Mithraicist
English
Etymology
Mithras + -ic + -ist
Noun
Mithraicist (plural Mithraicists)
- A member of the cult of Mithras (Mithraism or Mithraicism).
- 1871, Archaeologia, Or, Miscellaneous Tracts Relating to Antiquity, page 12:
- And, as the leading words of the passage upon which the allusion turns are comitantia and beneficium, we have no alternative but to take these to be expressions received amonst the Mithraicists—part, in fact, of their sacred terminology.
- 1887, Charles William King, The Gnostics and Their Remains: Ancient and Mediaeval, page xviii:
- In this way a man might continue a Mithraicist and yet accept all the doctrines of Christianity, as the priests of that religion in their last days assured the incredulous Augustine.

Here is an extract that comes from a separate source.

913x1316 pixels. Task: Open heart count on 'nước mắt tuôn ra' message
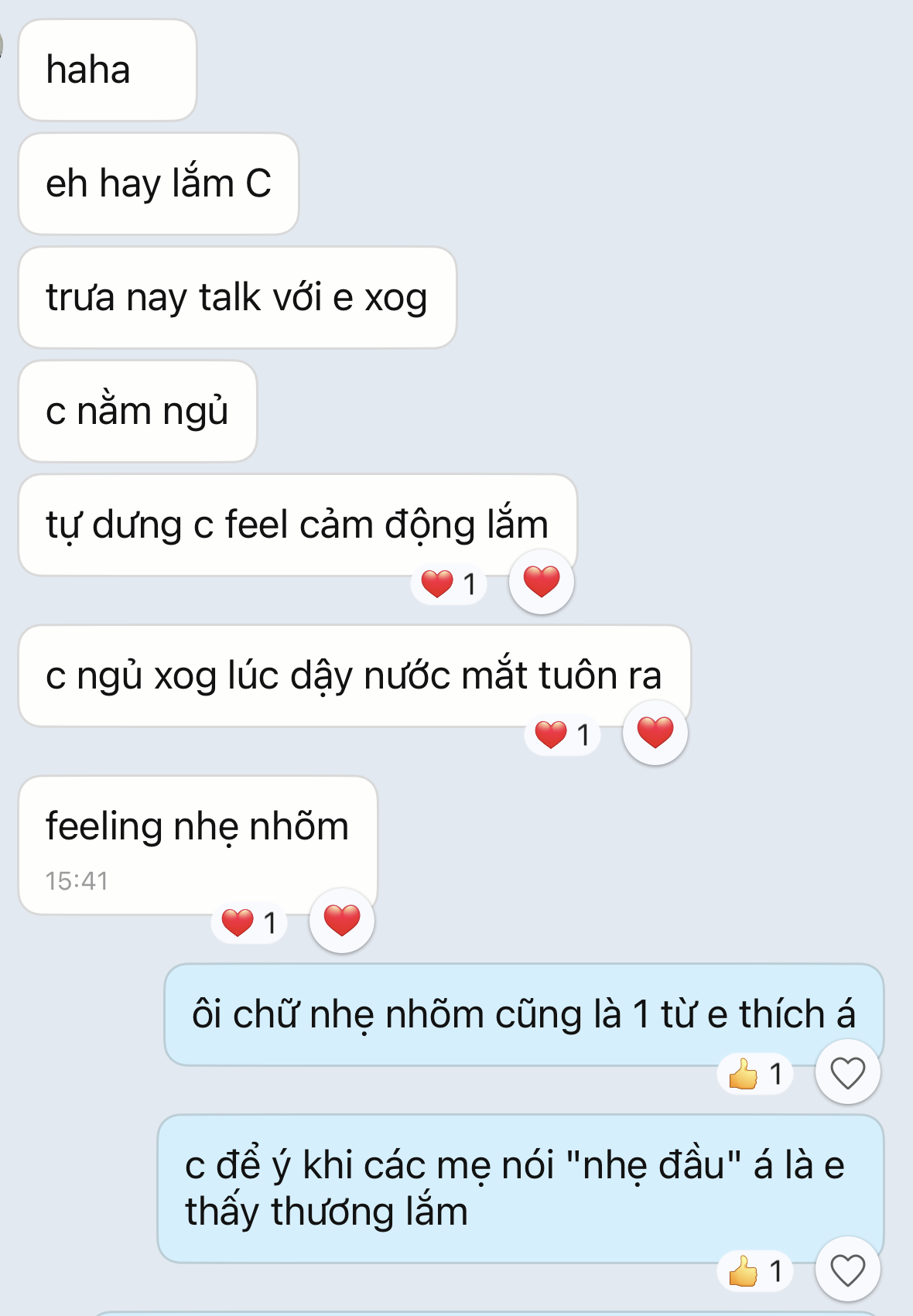[x=563, y=734]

- 1991, Bruce Lincoln, Death, War, and Sacrifice: Studies in Ideology & Practice, page 88:
- What for me is conclusive is this concatenation of details: sun, ascension, liberation from bonds; Isis is not a solar deity, she does not carry the name "Mithras," which is an Iranian name, and it seems to me that when you have Mithras as sun, Mithras as savior, Mithras as aiding in the ascent of the soul, and Mithras as liberating from bonds, that is too much to assume to be invented independently by western Mithraicists and Iranians.